Road Transport (Third‑Party Insurance) Act 2008 (ACT), ss 17(1), 31
Road Transport (Vehicle Registration) Act 1999 (ACT), s 18(1)
Road Transport (Vehicle Registration) Regulation 2000 (ACT), s 20

Supreme Court Act 1933 (ACT), ss 68D(2), 68E(2)

Cases Cited:

R v Leskinen (1978) 36 FLR 414

Parties:

The Queen (Crown)

Matthew James Green (Offender)

Representation:

Counsel

T Hickey (Crown)

J Sabharwal (Offender)

Solicitors

ACT Director of Public Prosecutions (Crown)

Legal Aid ACT (Offender)

File Numbers:

SCC 119 of 2018

SCC 120 of 2018

MOSSOP J:

Introduction

  1. On 23 November 2018, following a trial, Matthew James Green was found guilty of one count of causing grievous bodily harm contrary to s 25 of the Crimes Act 1900 (ACT). The maximum penalty for causing grievous bodily harm is imprisonment for five years.

  1. Mr Green is also charged with a number of offences which have been transferred to this Court.  It is in the interests of justice that they be dealt with in this court: Supreme Court Act 1933 (ACT), s 68D(2). The charges are:

a)     one count of driving on a path contrary to r 288(1) of the Australian Road Rules (Road Rules) on 11 May 2017, the maximum penalty being 20 penalty units;

b) one count of driving while disqualified contrary to s 32(1)(a) of the Road Transport (Driver Licensing) Act 1999 (ACT) on 11 May 2017, the maximum penalty for a first offender being 50 penalty units, imprisonment for six months or both;

c) using an unregistered vehicle contrary to s 18(1) of the Road Transport (Vehicle Registration) Act 1999 (ACT) on 11 May 2017, the maximum penalty being 20 penalty units; and

d) using an uninsured vehicle contrary to s 17(1) of the Road Transport (Third-Party Insurance) Act 2008 (ACT) on 11 May 2017, the maximum penalty being 50 penalty units.

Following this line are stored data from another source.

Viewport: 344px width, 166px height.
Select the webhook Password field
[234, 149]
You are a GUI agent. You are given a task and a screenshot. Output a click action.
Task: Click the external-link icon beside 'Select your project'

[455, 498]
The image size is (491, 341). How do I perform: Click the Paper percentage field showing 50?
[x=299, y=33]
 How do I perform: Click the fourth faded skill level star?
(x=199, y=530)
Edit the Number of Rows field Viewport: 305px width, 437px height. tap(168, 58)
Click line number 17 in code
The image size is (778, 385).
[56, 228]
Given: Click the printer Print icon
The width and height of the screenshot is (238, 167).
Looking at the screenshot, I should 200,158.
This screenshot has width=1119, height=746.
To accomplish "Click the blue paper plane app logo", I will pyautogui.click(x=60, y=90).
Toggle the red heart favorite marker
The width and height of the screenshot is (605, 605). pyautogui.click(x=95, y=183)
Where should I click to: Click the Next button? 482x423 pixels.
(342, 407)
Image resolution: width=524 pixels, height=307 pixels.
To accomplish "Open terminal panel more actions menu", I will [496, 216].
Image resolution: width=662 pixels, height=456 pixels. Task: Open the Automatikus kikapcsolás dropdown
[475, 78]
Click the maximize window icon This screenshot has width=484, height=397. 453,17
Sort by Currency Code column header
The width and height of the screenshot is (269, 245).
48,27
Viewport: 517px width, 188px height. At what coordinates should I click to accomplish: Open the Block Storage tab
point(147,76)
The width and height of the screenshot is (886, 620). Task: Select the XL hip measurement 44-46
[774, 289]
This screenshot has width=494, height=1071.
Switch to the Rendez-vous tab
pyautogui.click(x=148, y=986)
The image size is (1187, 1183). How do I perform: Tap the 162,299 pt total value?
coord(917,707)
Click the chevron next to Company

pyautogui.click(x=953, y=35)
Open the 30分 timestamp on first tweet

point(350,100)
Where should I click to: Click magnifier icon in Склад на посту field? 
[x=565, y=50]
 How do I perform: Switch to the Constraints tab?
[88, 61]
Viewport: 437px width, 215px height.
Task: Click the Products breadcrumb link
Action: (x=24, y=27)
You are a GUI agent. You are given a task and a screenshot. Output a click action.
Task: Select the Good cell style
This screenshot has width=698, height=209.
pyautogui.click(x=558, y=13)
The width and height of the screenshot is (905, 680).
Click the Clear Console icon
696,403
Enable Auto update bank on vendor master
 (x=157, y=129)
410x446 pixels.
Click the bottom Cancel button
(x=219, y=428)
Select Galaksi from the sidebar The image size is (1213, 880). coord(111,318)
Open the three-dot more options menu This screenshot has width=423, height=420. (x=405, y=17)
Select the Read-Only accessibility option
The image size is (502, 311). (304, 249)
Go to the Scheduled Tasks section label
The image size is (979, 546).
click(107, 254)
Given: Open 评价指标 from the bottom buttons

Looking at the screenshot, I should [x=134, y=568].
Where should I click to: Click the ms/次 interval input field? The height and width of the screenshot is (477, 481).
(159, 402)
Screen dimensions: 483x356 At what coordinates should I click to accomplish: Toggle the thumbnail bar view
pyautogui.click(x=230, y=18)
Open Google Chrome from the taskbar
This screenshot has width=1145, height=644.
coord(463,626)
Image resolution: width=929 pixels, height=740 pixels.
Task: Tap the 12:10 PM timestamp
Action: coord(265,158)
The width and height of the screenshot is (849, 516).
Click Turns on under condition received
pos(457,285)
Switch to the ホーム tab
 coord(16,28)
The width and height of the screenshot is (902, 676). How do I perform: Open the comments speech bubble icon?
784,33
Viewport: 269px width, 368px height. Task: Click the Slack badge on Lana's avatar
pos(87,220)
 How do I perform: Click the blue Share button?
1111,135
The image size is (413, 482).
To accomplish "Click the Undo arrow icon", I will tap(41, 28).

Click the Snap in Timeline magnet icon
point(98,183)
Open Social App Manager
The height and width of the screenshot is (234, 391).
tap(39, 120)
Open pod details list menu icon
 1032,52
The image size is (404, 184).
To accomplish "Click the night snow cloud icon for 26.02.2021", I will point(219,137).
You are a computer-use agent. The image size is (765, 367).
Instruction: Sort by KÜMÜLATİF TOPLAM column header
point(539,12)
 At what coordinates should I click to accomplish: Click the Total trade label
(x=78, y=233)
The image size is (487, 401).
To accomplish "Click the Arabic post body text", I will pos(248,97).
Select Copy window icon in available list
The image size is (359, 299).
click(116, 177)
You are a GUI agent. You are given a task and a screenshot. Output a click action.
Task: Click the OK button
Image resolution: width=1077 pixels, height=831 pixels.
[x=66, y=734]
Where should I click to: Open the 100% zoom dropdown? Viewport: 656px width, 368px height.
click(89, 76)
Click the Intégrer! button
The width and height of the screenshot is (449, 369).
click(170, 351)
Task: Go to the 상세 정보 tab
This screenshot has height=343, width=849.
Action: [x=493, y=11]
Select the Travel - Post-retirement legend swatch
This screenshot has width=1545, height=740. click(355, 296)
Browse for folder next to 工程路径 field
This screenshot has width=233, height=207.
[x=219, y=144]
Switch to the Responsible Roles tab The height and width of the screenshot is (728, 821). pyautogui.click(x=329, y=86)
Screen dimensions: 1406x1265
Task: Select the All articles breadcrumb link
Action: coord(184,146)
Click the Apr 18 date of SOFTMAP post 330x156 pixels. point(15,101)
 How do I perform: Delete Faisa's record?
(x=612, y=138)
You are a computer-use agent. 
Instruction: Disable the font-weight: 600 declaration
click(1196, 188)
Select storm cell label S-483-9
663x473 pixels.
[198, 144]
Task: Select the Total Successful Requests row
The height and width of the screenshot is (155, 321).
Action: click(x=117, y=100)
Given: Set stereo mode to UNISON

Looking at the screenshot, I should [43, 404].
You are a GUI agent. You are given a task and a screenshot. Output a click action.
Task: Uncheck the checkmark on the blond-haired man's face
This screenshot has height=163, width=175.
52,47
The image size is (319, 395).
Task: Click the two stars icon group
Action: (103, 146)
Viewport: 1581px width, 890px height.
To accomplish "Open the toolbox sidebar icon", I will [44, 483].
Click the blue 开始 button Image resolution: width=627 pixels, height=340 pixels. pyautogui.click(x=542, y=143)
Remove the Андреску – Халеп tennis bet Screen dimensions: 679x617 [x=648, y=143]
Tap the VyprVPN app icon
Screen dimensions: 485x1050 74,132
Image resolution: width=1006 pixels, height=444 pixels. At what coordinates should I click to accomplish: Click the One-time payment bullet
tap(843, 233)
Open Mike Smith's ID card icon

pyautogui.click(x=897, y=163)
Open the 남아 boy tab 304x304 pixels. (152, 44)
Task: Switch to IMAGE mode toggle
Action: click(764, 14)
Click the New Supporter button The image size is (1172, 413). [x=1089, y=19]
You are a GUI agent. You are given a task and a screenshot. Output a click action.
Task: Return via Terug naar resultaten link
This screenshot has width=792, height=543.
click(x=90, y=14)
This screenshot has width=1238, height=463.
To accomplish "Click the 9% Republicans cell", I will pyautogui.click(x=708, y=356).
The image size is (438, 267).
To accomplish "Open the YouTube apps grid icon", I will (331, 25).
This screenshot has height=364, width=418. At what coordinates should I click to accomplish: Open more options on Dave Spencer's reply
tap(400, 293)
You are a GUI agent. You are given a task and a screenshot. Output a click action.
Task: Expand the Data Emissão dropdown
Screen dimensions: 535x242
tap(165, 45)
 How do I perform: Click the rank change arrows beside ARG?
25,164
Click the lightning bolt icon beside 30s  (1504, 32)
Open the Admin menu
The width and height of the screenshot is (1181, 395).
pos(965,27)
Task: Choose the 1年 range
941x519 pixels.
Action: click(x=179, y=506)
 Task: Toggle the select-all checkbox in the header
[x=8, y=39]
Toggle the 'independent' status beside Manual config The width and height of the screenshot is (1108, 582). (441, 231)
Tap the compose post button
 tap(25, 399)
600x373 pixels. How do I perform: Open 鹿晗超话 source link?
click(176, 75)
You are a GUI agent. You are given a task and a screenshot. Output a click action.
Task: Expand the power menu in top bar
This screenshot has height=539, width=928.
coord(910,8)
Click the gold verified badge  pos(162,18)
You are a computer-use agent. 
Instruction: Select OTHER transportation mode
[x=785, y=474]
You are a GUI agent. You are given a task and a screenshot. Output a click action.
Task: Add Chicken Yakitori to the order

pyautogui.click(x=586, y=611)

Causing grievous bodily harm

  1. The jury found the offender guilty of a contravention of s 25 of the Crimes Act.  That section provides:

A person who, by any unlawful or negligent act or omission, causes grievous bodily harm to another person is guilty of an offence punishable, on conviction, by imprisonment for 5 years.

  1. On 11 May 2017, the offender was riding his Stealth B-52 electric bicycle at about 40 to 50km/h on a path near Fadden Primary School.  The Stealth B-52 electric bicycle has pedals as well as an electric motor.  It weighed 52kg.  It was about 8:45am.  At that time a 10-year-old school student, BI, was riding a BMX bicycle along the path.  Along with his school friends, he had been entertaining himself before school by riding the bike around a circuit from the playground of the school onto the path and then back up to the playground.  Whilst he was performing one of these circuits, the offender, who was travelling downhill along the path, collided with him.  The impact of the collision buckled the front wheel of BI’s bicycle. The offender’s dirt bike helmet collided with BI’s head.  BI was not wearing a helmet. BI was thrown from his bicycle unconscious and landed on the ground several metres away. He was lying face down on the ground and bleeding around the face and nose.

  1. Several students were present when the collision occurred. An ambulance took the child to the Canberra Hospital and provided initial resuscitation. He was initially unstable and required intubation to assist his breathing. A series of CT scans were done at the hospital which showed several haemorrhages in the frontal and temporal lobes, and extensive basal skull and facial bone fractures. He was immediately taken by air ambulance to the Children's Hospital at Westmead, Sydney where repeat CT and MRI scans were done.  He was unconscious for four or five days.  Medical staff monitored his brain injury and assessed him daily.  He did not require surgery. He was considered to be out of post traumatic amnesia 24 days after the collision. This indicated that his brain injury was in the very severe category.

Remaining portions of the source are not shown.